Bis-choline tetrathiomolybdate, or WTX101, is a salt of tetrathiomolybdate (TTM, MoS42−) and choline currently under investigation as a therapy against Wilson's disease, a rare and potentially fatal disease in which the body cannot regulate copper. Wilson disease is an autosomal recessive genetic disorder that is manifested by serious hepatic, neurologic or psychiatric symptoms. The disease is fatal if left undiagnosed and untreated. It is estimated that approximately 1 individual in every 15,000 worldwide have Wilson's disease, corresponding to approximately 30,000 individuals in the European Union and approximately 20,000 in the United States.
WTX101-201 is a Phase 2 clinical trial evaluating the efficacy and safety of WTX101 using an individualized dosing regimen in up to 30 newly-diagnosed patients with Wilson Disease. The study is being conducted at sites in the U.S. and Europe, and will follow patients on WTX101 for six months.

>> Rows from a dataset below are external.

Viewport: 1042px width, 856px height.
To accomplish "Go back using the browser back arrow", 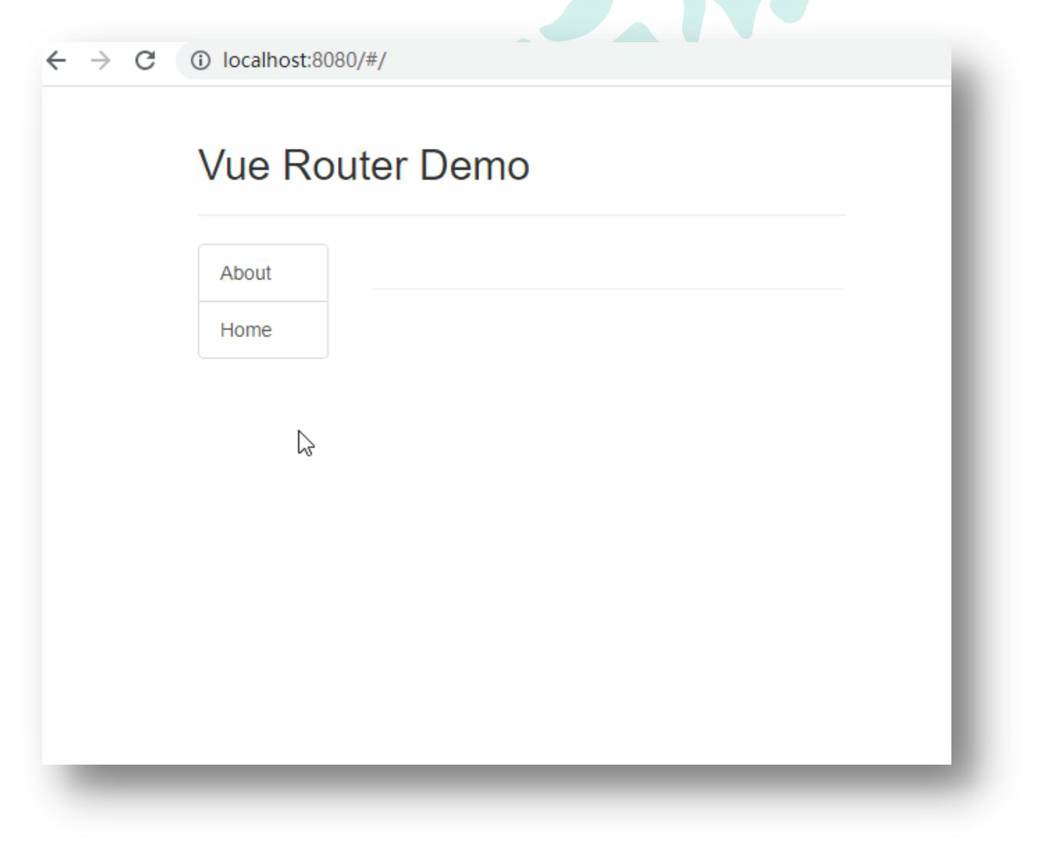I will (x=56, y=60).
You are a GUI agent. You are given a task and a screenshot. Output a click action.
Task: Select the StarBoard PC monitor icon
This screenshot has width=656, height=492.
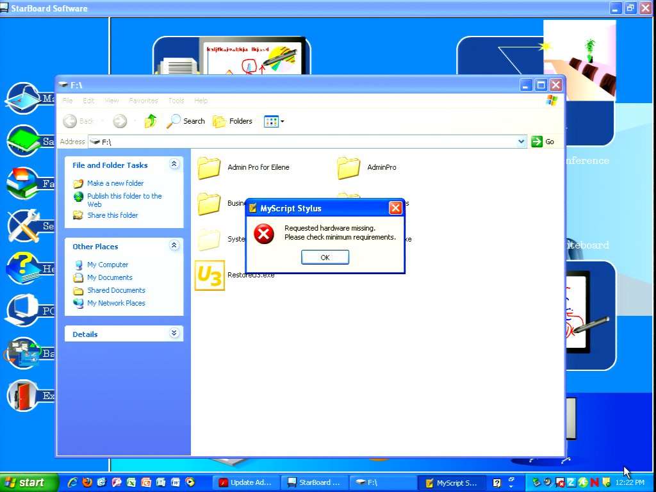click(24, 310)
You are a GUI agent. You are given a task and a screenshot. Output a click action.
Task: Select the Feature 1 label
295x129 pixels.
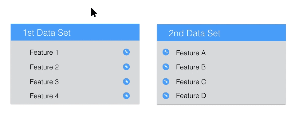44,52
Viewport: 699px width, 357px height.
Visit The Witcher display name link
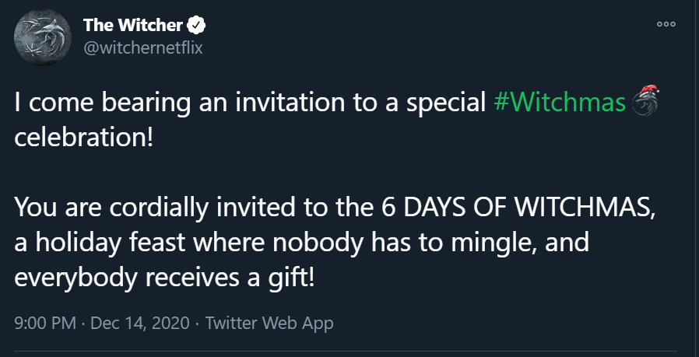click(x=133, y=26)
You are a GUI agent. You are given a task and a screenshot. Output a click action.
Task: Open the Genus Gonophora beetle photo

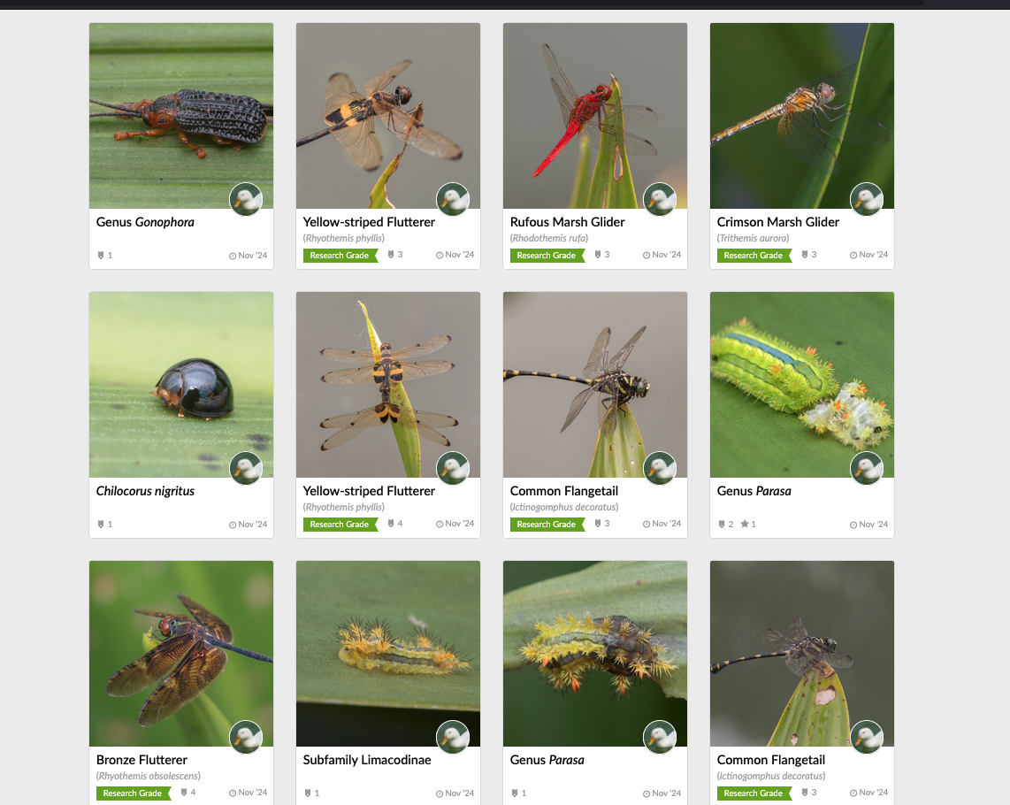point(181,116)
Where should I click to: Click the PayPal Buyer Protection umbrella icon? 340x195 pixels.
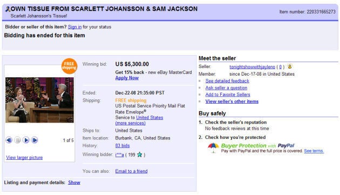pyautogui.click(x=213, y=147)
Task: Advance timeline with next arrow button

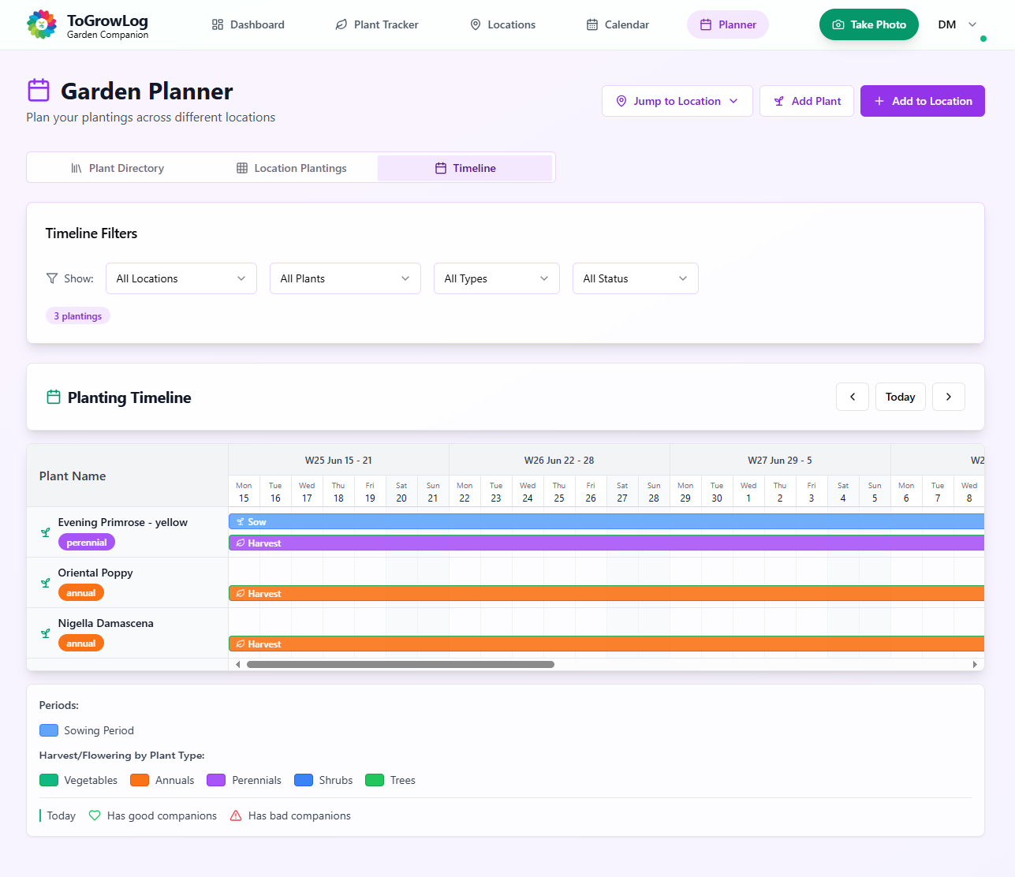Action: pyautogui.click(x=948, y=397)
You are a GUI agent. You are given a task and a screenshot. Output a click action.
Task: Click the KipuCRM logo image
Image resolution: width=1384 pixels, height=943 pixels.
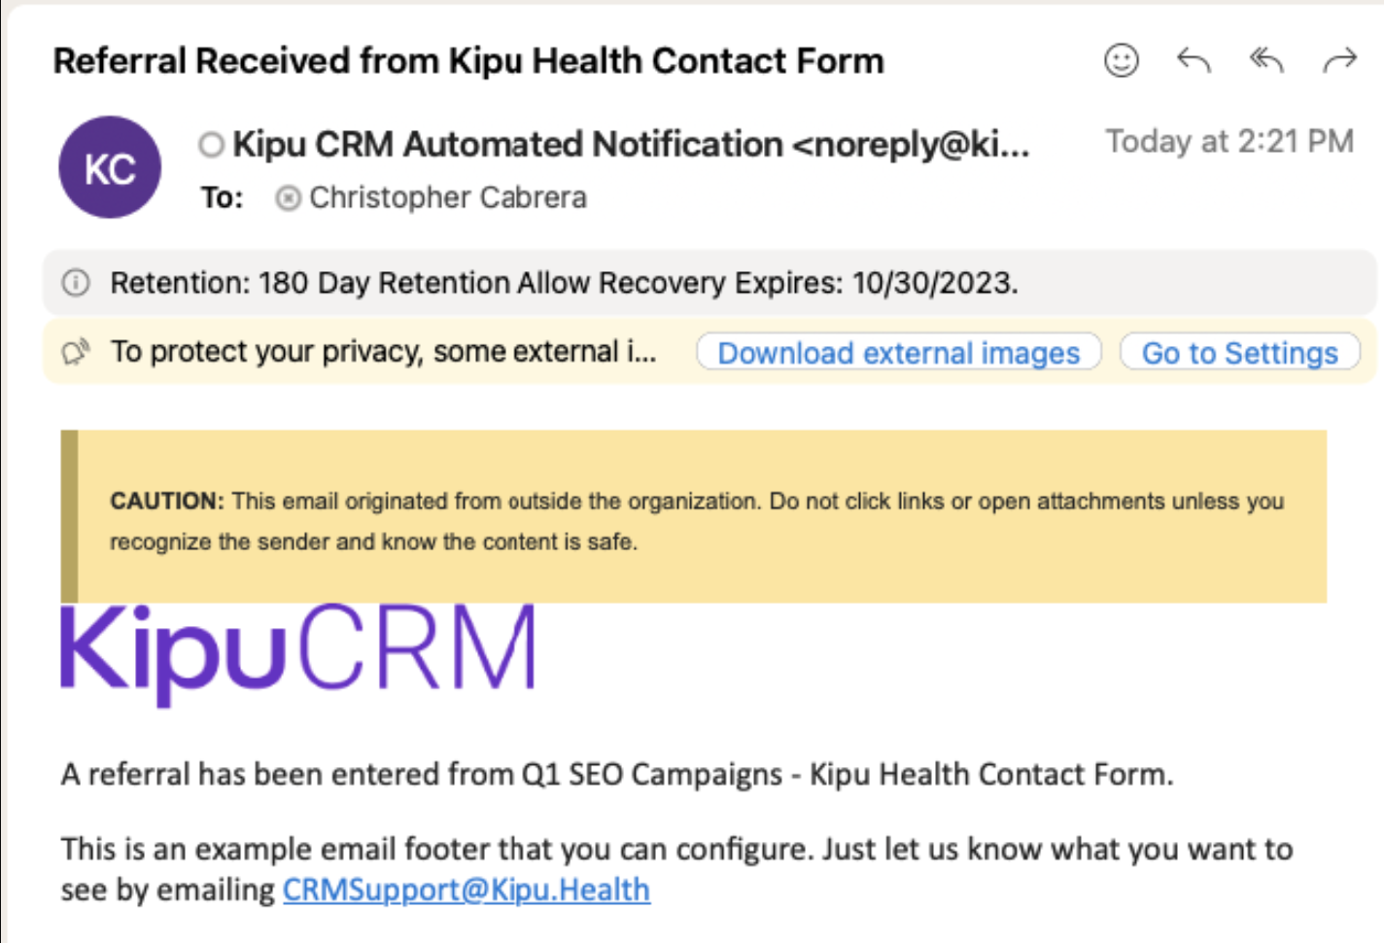point(298,651)
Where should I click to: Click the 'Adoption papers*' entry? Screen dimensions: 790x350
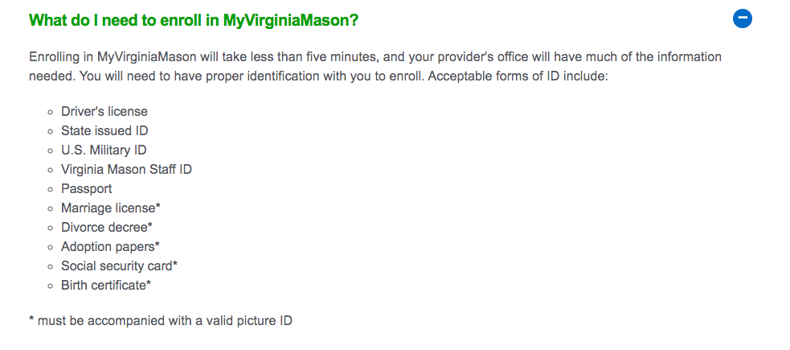click(110, 247)
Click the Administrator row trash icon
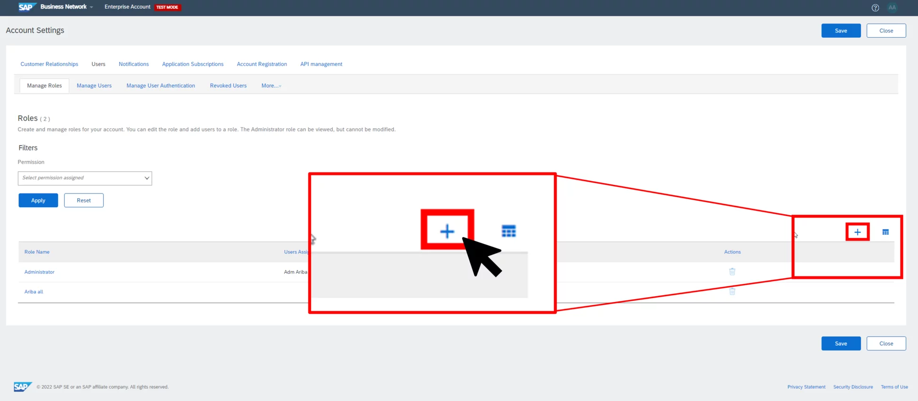This screenshot has width=918, height=401. pos(732,272)
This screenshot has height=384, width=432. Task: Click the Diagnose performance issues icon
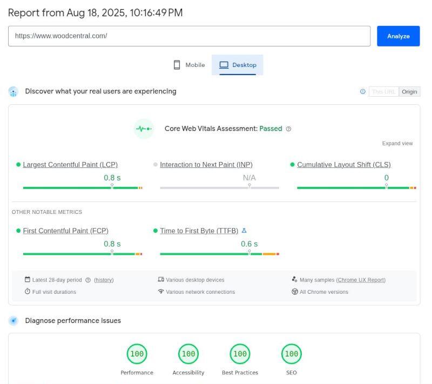[13, 321]
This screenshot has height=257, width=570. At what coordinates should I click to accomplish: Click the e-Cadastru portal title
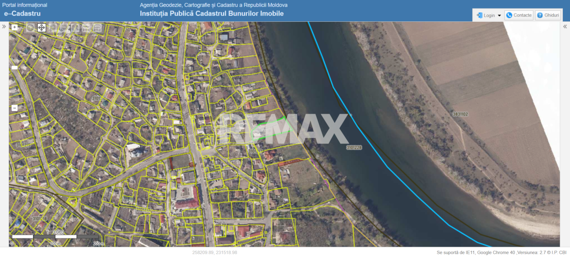(22, 14)
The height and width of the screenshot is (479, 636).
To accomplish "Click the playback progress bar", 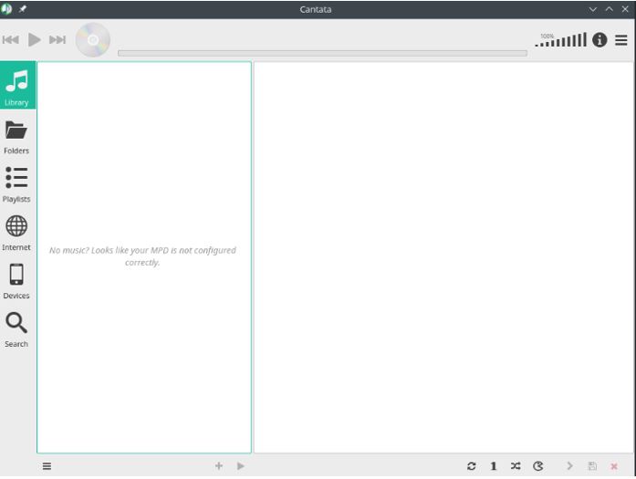I will click(322, 53).
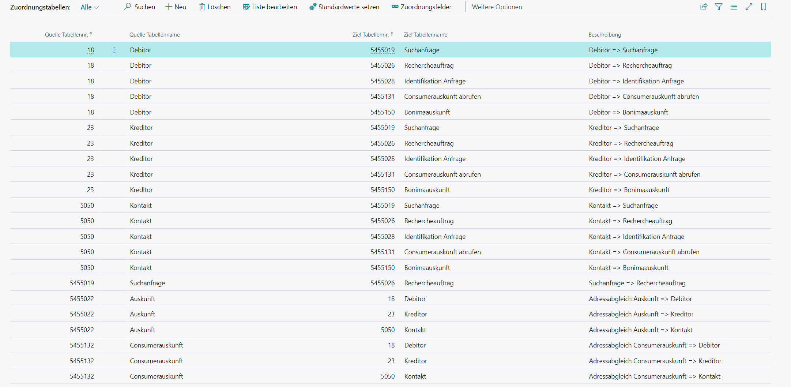
Task: Open the target table 5455019 link in selected row
Action: tap(383, 50)
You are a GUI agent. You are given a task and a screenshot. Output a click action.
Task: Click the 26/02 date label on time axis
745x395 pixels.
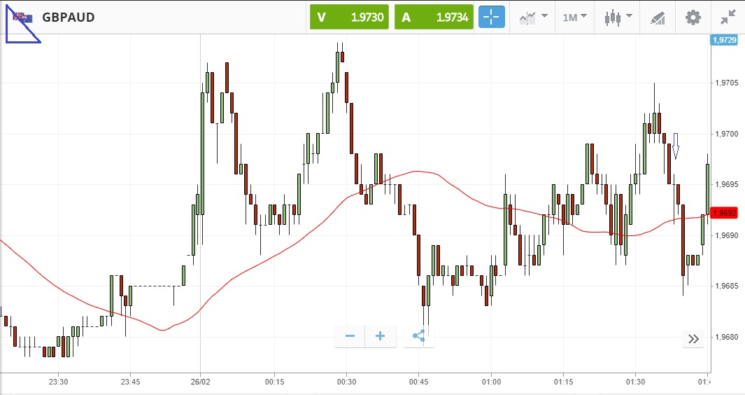click(201, 382)
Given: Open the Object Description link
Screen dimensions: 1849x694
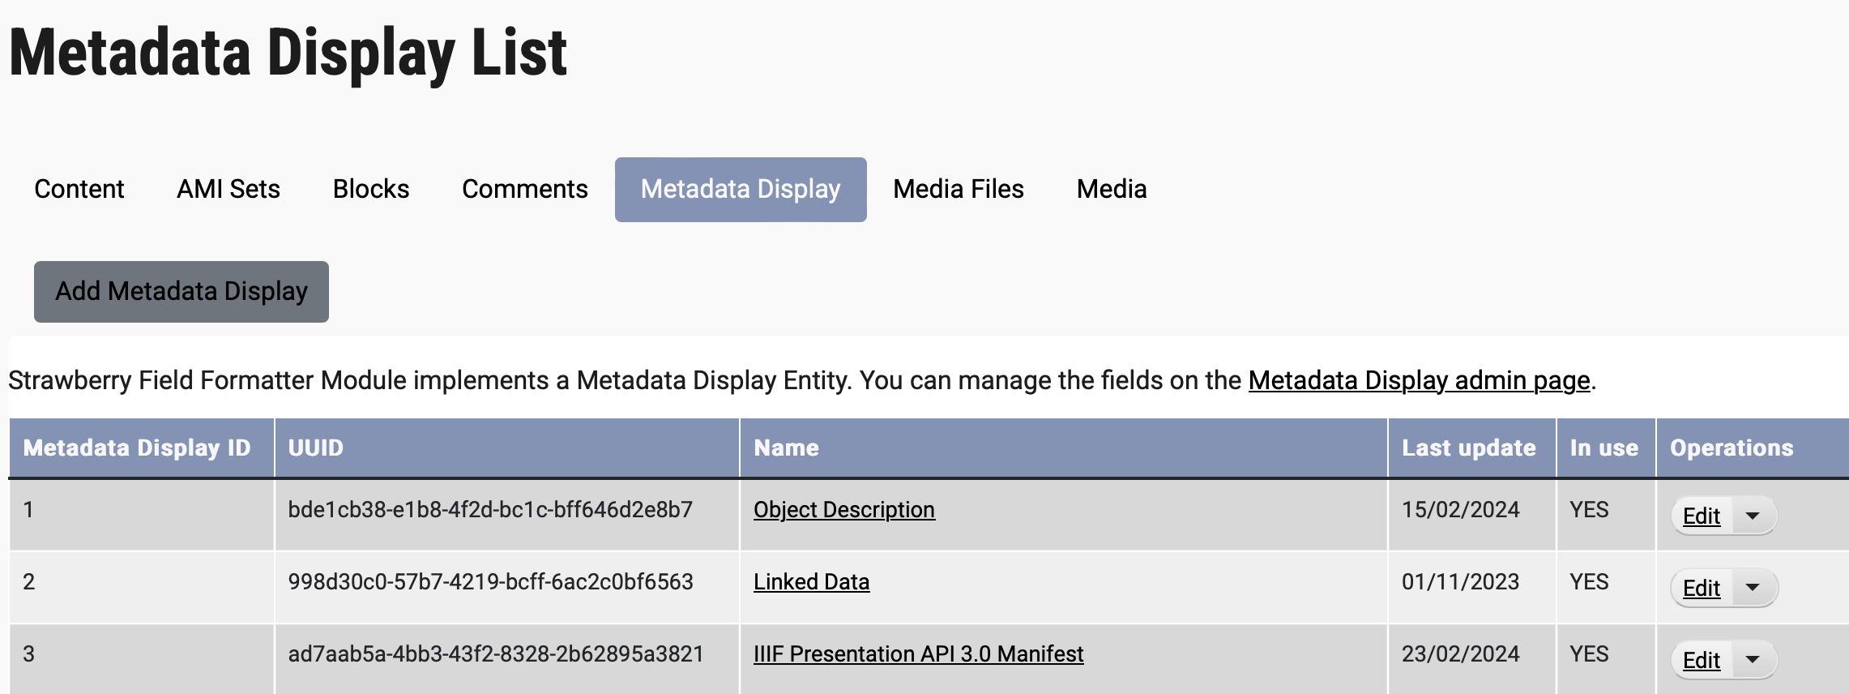Looking at the screenshot, I should (843, 510).
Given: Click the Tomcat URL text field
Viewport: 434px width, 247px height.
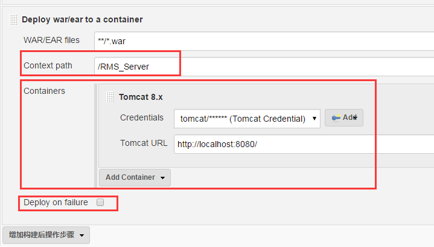Looking at the screenshot, I should click(x=304, y=144).
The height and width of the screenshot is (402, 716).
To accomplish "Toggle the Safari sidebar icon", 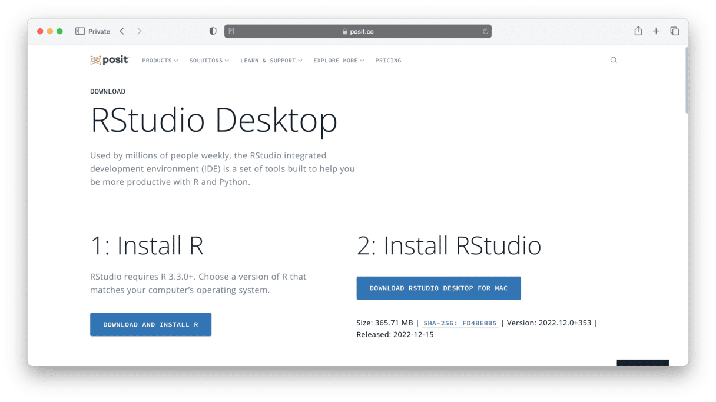I will coord(80,31).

"We are very excited to be involved in the WTX101-201 study, the first clinical trial to evaluate a new therapy for Wilson Disease in Europe for more than a decade," said Karl-Heinz Weiss, MD, Associate Professor, Liver Cancer Center, University of Heidelberg. "Based on earlier clinical studies with tetrathiomolybdate in people with neurologic Wilson Disease, WTX101 holds great promise to mitigate the neurologic damage from Wilson Disease, so we are delighted it is available for study participants."